FIRENZE. “Volevo i pantaloni”. Non solo il titolo di un libro, ma anche la storia della giornalista sudanese Lubna Ahmed al Hussein, processata per aver indossato i pantaloni in luogo pubblico e non fustigata come prevederebbe la legge. La quarantenne ha rifiutato di pagare 209 dollari di multa, si è detta disposta ad andare in prigione e le autorità di Khartum l’hanno presa in parola: dovrà scontare un mese di detenzione.
La presidente della commissione regionale Pari Opportunità Chiara Grassi, insieme a tutte le componenti, appresa la notizia, esprime la solidarietà più sentita alla giornalista sudanese e alle sue sostenitrici. Mentre la Corte emetteva la sentenza, fuori dal tribunale di Khartoum, centinaia di donne, in maggioranza in pantaloni, si sono raccolte per manifestare il proprio appoggio alla giornalista. Ad esse si sono contrapposti uomini in abiti tradizionali, urlando slogan islamici, e la polizia è intervenuta con i manganelli.

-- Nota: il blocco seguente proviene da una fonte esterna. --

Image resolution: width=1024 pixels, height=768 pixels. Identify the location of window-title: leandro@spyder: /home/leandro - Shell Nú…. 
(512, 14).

“Lubna è solo ‘colpevole’ di combattere una legge che ammette la fustigazione delle donne per aver indossato ‘abiti immorali o indecenti’ – ha ricordato la presidente Grassi – una legge che non ha ragione di essere e chiama tutte le donne ad una mobilitazione generale”.
Grazie a Lubna è stata portata alla luce una violazione sistematica dei diritti delle donne, e la commissione per le Pari Opportunità della Toscana si impegna a sostenere l’azione della giornalista sudanese.